[Records supplied]
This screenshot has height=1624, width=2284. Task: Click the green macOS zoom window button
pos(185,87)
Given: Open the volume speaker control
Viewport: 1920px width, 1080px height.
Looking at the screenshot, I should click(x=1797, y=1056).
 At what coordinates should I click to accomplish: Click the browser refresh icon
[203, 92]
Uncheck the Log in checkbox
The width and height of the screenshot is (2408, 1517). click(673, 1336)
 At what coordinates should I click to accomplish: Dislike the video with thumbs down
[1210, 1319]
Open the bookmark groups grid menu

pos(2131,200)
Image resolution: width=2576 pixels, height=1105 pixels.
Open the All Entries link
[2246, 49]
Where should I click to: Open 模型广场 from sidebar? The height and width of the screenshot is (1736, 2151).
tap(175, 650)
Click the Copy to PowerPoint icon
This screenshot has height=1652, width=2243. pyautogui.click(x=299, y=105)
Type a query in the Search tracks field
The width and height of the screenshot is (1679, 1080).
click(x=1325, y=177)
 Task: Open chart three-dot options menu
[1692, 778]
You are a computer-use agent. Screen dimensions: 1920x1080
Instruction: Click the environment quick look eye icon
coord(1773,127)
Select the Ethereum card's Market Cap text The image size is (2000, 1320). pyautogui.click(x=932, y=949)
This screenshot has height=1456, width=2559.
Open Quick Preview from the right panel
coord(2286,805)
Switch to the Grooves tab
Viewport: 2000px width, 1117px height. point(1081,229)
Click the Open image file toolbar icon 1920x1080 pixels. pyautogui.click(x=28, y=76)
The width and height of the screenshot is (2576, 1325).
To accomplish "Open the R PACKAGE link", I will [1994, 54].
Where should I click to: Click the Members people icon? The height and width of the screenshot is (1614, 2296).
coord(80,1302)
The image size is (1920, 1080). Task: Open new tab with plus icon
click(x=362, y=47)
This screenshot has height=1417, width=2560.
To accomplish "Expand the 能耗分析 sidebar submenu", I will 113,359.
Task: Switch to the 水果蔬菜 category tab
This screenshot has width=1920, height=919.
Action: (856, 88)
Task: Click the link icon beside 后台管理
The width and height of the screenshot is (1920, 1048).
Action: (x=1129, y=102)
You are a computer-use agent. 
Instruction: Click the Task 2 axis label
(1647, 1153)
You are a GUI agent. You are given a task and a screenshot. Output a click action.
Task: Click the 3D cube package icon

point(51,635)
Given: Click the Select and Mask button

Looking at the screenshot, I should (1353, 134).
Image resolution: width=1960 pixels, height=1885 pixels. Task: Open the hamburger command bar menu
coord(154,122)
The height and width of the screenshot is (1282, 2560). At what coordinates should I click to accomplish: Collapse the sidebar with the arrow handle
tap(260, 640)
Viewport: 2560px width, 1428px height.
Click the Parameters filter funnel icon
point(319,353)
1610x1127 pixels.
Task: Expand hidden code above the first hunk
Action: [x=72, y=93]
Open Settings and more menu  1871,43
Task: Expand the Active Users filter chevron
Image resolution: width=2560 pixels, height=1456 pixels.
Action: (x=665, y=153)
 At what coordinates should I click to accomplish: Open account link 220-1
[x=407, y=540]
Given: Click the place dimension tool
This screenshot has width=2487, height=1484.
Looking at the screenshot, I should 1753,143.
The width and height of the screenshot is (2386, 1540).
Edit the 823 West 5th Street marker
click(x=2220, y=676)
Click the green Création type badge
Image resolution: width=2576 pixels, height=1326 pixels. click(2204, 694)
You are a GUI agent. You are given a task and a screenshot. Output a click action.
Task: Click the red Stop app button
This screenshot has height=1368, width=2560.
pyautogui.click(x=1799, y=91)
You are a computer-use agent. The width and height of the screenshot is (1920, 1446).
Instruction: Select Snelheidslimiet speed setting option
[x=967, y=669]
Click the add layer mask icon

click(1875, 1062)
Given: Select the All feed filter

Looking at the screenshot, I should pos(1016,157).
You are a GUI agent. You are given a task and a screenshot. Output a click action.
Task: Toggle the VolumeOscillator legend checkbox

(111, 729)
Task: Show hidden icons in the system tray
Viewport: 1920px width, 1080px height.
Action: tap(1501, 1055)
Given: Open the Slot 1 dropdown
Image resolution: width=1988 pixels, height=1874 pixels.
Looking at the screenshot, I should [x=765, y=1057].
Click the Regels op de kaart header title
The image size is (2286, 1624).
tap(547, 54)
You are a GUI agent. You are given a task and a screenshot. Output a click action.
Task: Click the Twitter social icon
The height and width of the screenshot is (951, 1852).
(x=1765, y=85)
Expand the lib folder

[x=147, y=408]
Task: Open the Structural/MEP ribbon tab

[Aim of the task] Copy each line containing the word "computer" from the data.

[Exercise answer]
You are a computer-use agent. Screen dimensions: 1920x1080
You are a computer-use agent. 
You are a computer-use agent. The width and height of the screenshot is (1920, 1446).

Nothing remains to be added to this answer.